Quote: Not to be a republican at twenty is proof of want of heart (Evidence in 1875)
aardvark66 at GMAIL.COM
Thu Jul 18 19:41:33 UTC 2013
OK, last bit. Here's some info posted on "Quotations Page" forum in
2007 (surely GOT already has this, but not posting it because it's
only partially referenced):
The phrase originated with Francois Guisot (1787-1874): "Not to be a
republican at twenty is proof of want of heart; to be one at thirty is
proof of want of head." It was revived by French Premier Georges
Clemenceau (1841-1929): "Not to be a socialist at twenty is proof of
want of heart; to be one at thirty is proof of want of head."
Clemenceau supposedly said his version when he learned his son had
just joined the Communist party: My son is twenty-two years old. If he
had not become a Communist at twenty-two, I would have disowned him.

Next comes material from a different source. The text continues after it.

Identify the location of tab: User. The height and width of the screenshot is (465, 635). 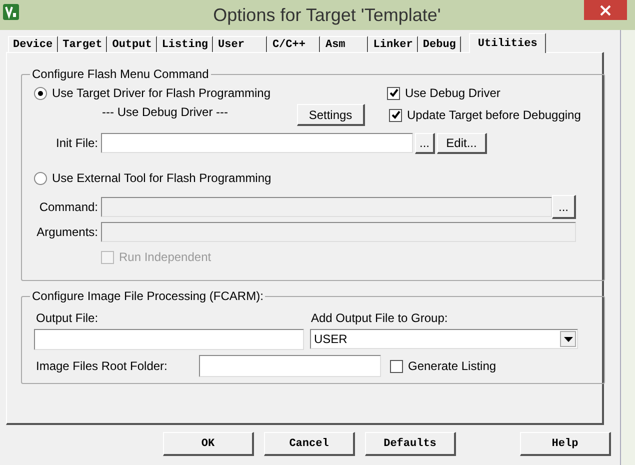
(240, 44).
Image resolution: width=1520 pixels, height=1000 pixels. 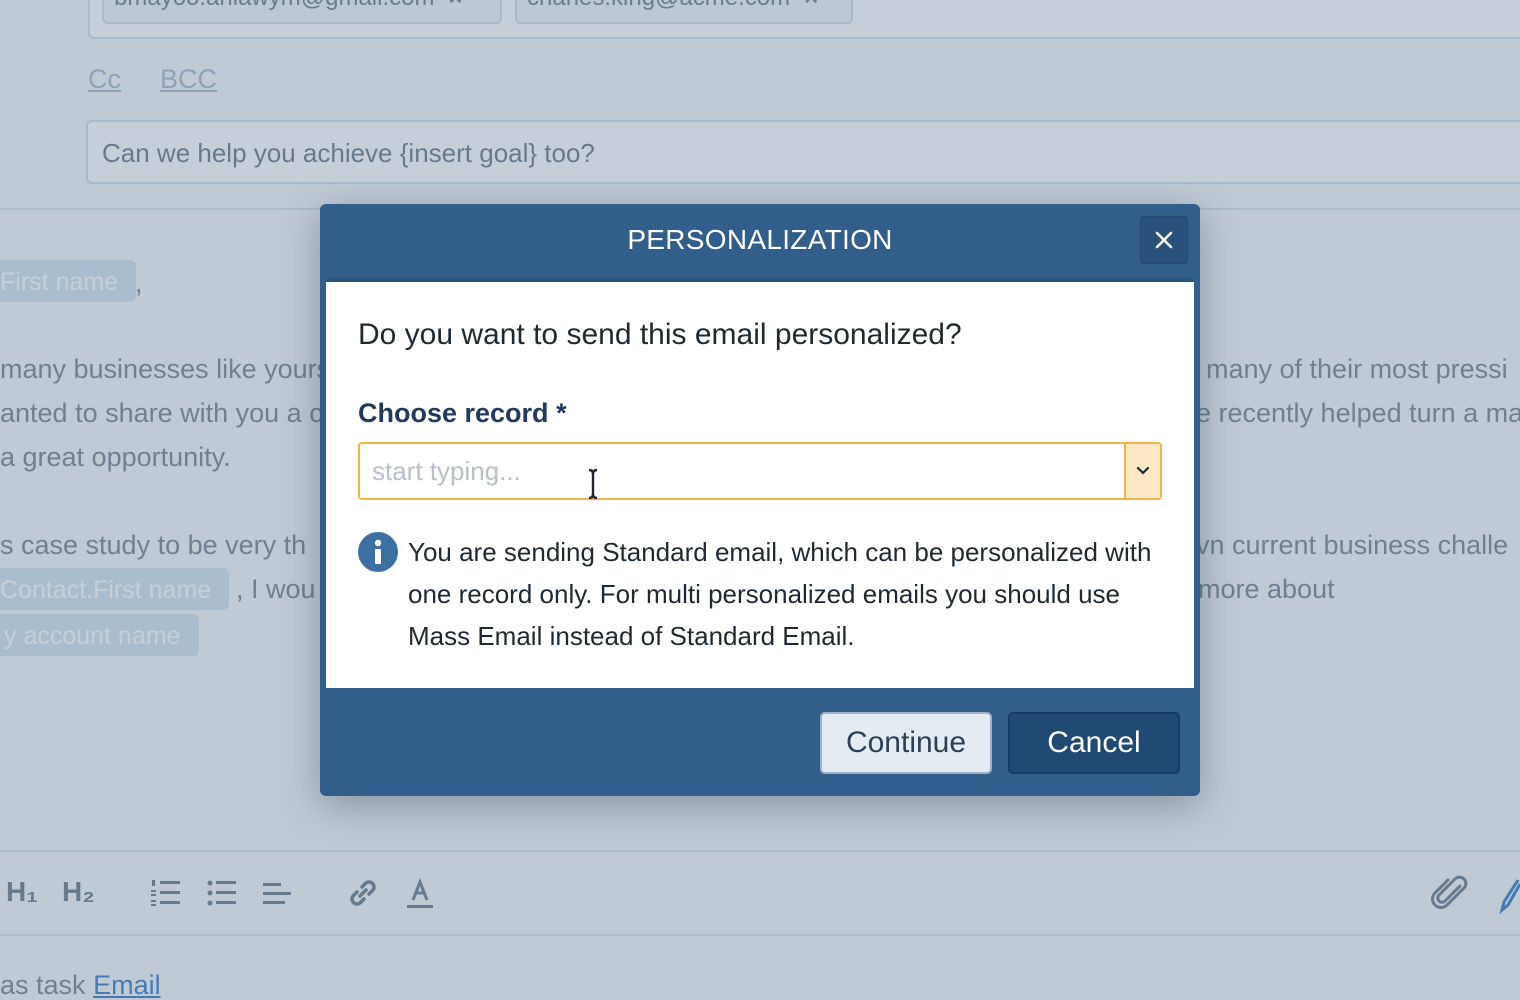 I want to click on choose-record-label: Choose record *, so click(x=462, y=414).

If he is still a Communist at thirty, I will do it then.
Variations of the saying have occuured throughout history:
Aristide Briand (1862-1932): The man who is not a Socialist at twenty
has no heart. If he is a Socialist at 30, he has no brain.

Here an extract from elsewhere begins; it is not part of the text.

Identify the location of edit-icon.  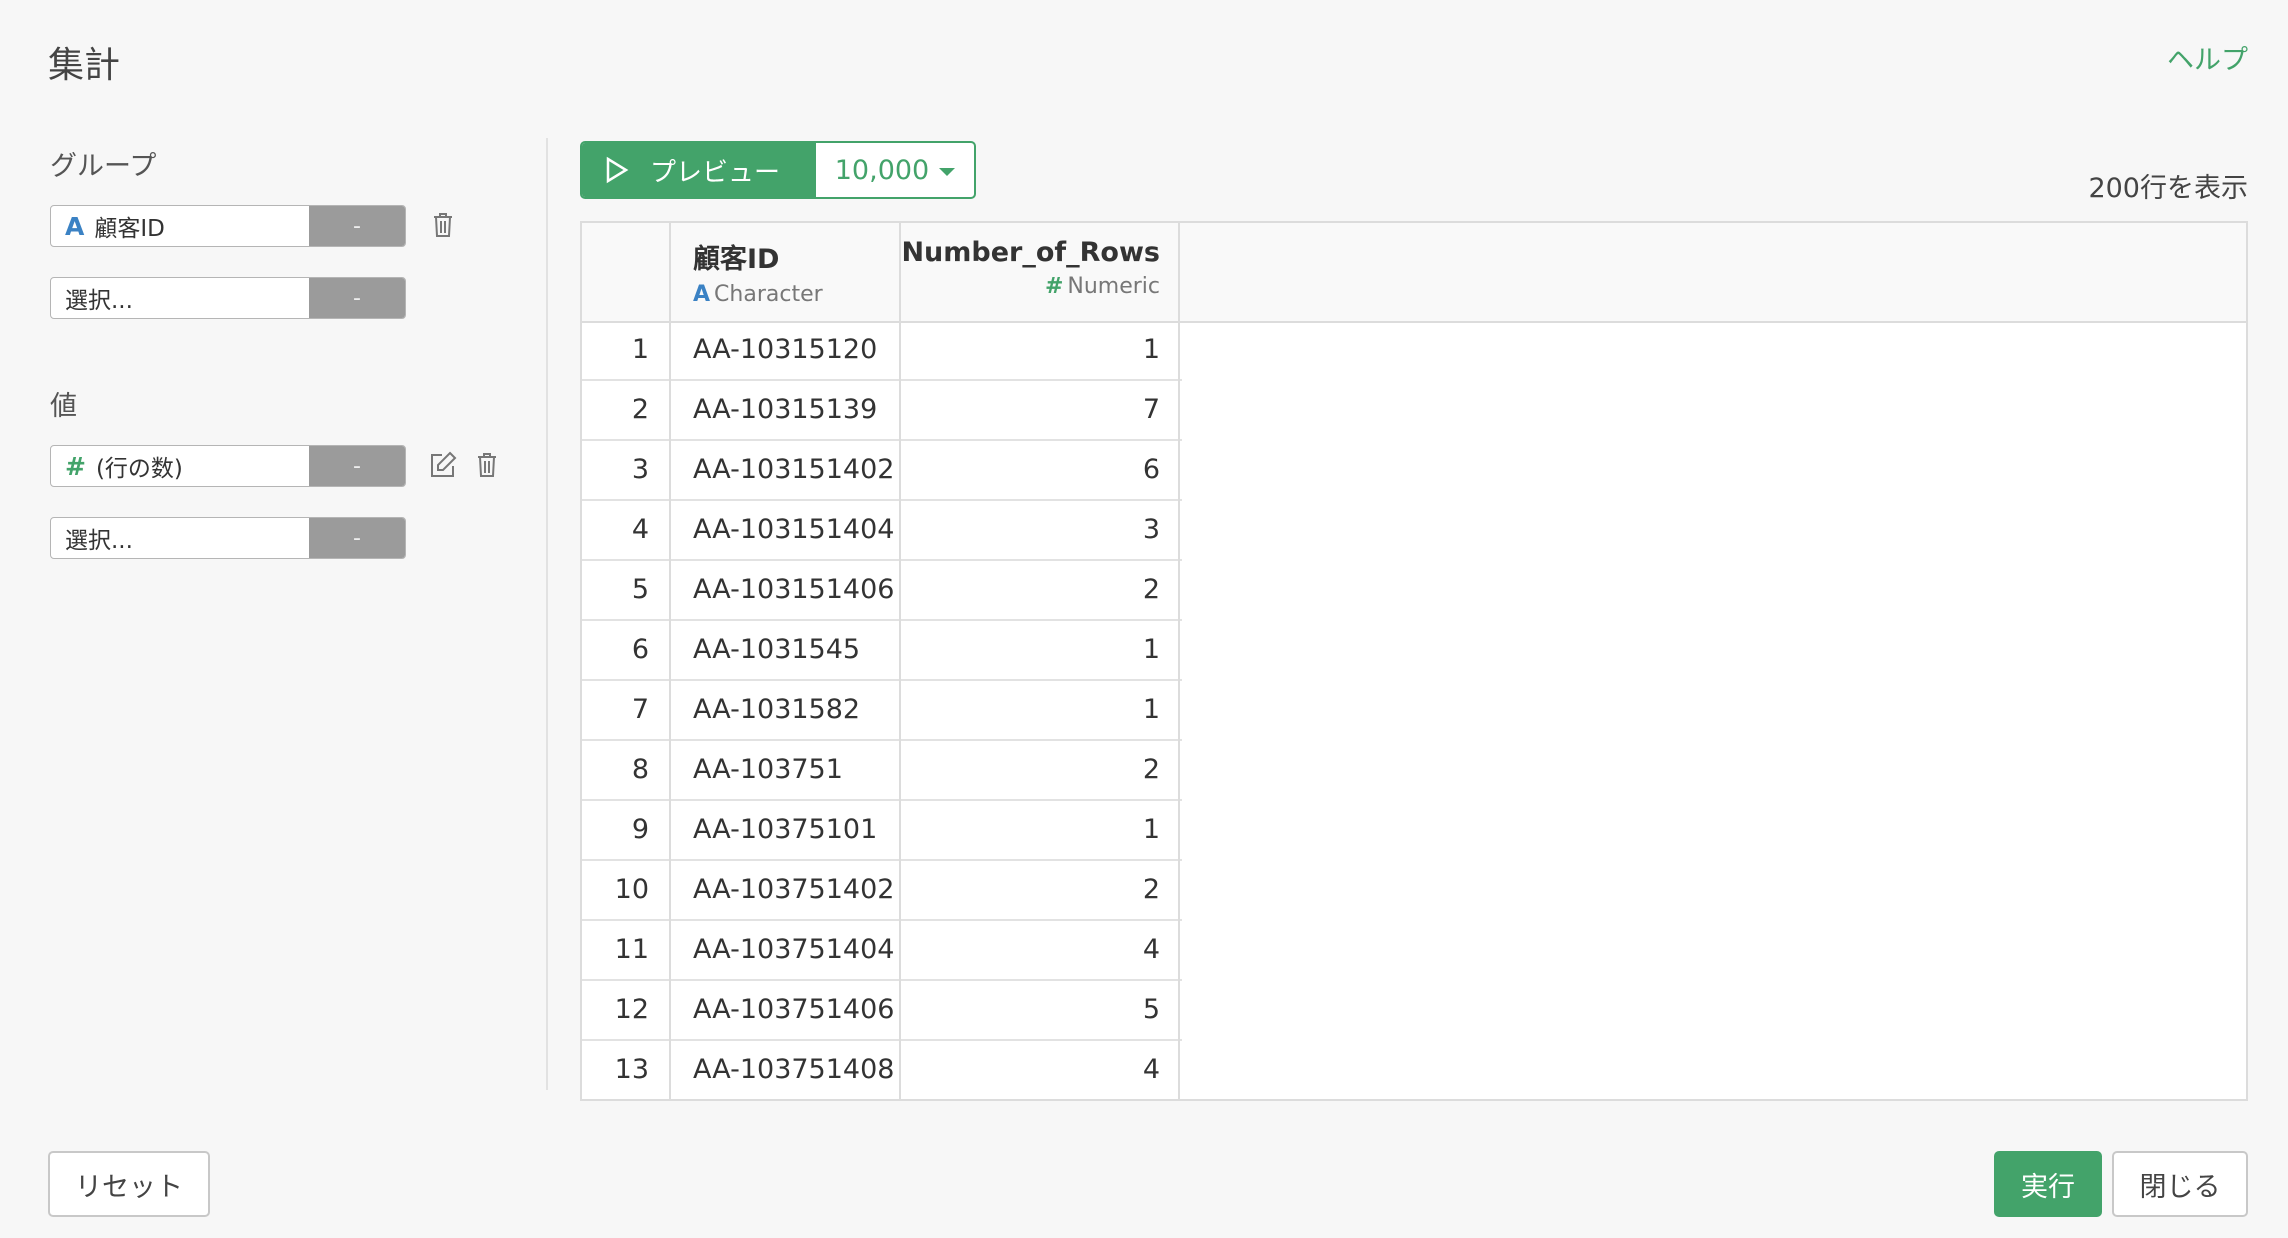
(444, 464).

George Bernard Shaw in a lecture at the University of Hong Kong in
Feb., 1933: Steep yourself in revolutionary books. Go up to your neck
in Communism, because if you are not a red revolutionist at 20, you
will be at 50 a most impossible fossil. If you are a red revolutionist
at 20, you have some chance of being up-to-date at 40.
Benjamin Disraeli (attr.): A man who is not a Liberal at 16 has no
heart; a man who is not a Conservative at 60 has no head.
Will Durant (1885-1982): There is nothing in Socialism that a little
age or a little money will not cure.
Robert Frost, Precaution, (1936): I never dared be radical when
young/For fear it would make me conservative when old.